The Amended Credit Agreement also requires that certain of the Company’s material wholly-owned domestic subsidiaries guarantee the obligations under the Amended Credit
Agreement, subject to customary exceptions. Other existing and subsequently acquired or newly‑formed domestic subsidiaries of the company and the guarantors may become guarantors in the future.

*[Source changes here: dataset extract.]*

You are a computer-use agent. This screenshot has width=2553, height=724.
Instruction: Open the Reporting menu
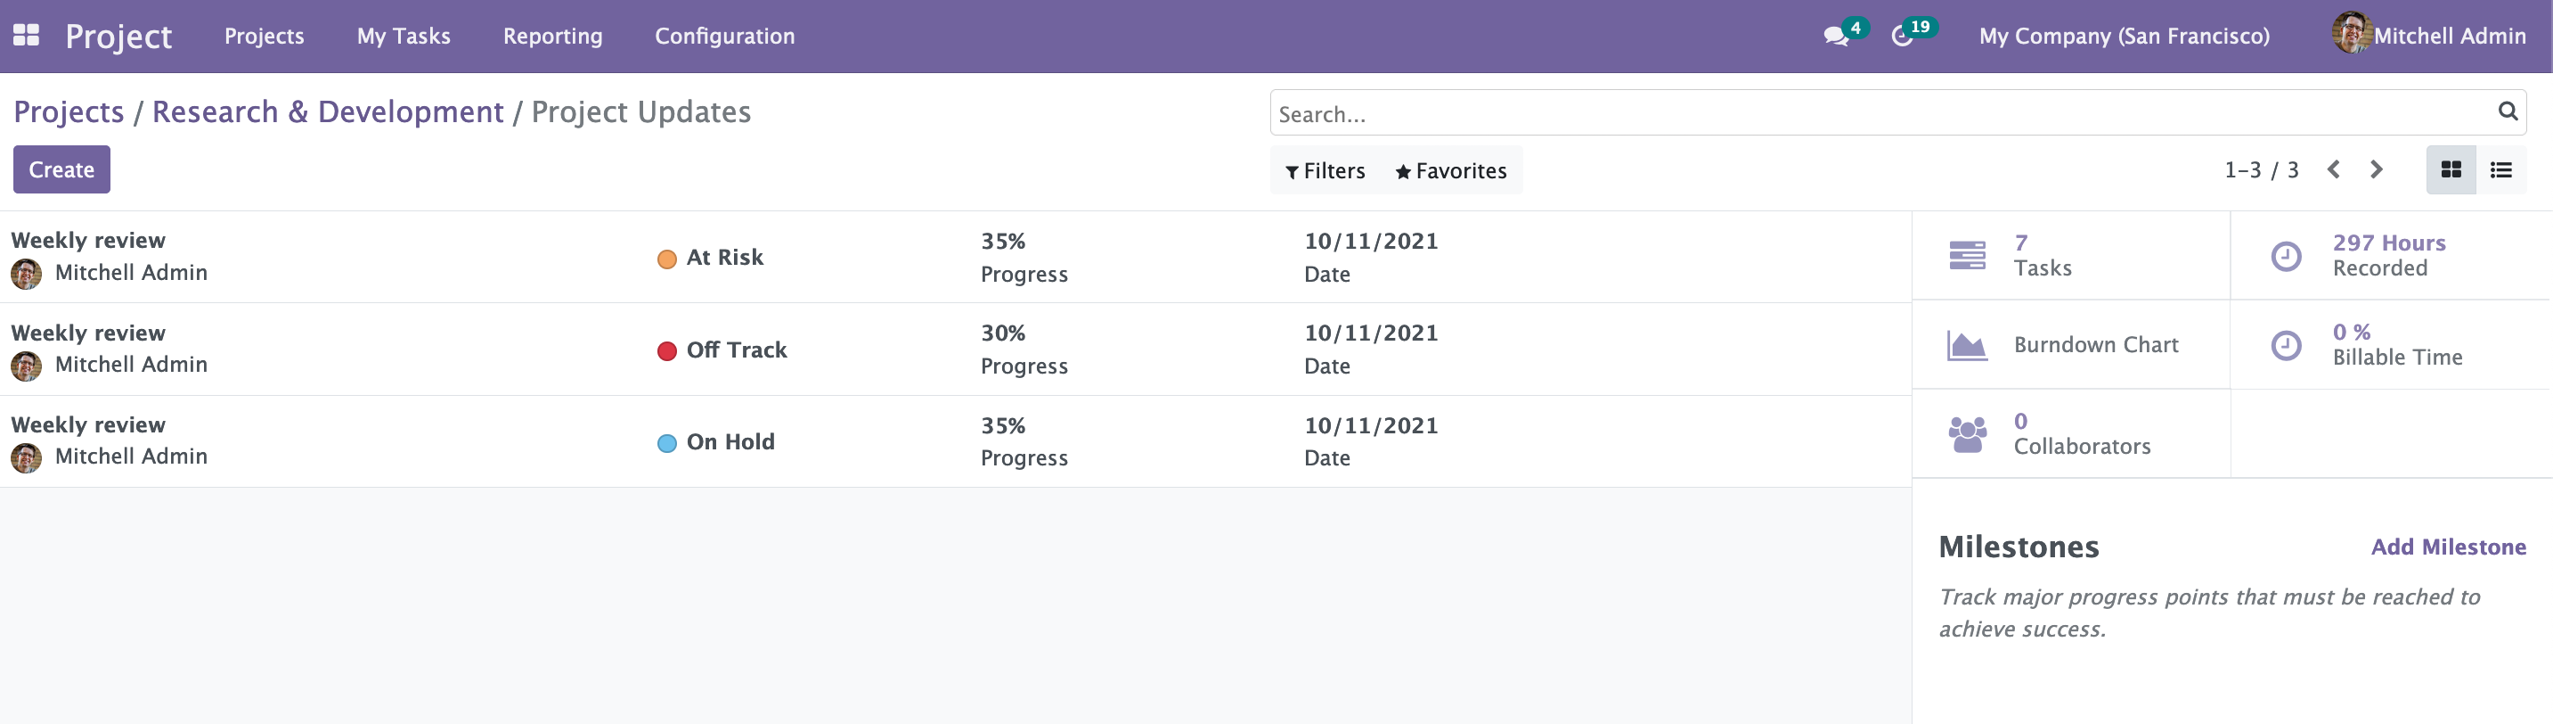[x=552, y=37]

The Amended Credit Agreement contains certain representations and warranties, certain affirmative covenants, certain negative covenants, certain financial covenants and
certain conditions that are customarily required for similar financings. The Amended Credit Agreement also contains customary events of default that include, among others, non‑payment of principal, interest or fees, violation of covenants,
inaccuracy of representations and warranties, bankruptcy and insolvency events, material judgments, cross default to material indebtedness and events constituting a change of control. The occurrence of an event of default could result in the
termination of commitments under the Facilities, the declaration that all outstanding loans are due and payable in whole or in part and the requirement of cash collateral deposits in respect of outstanding letters of credit.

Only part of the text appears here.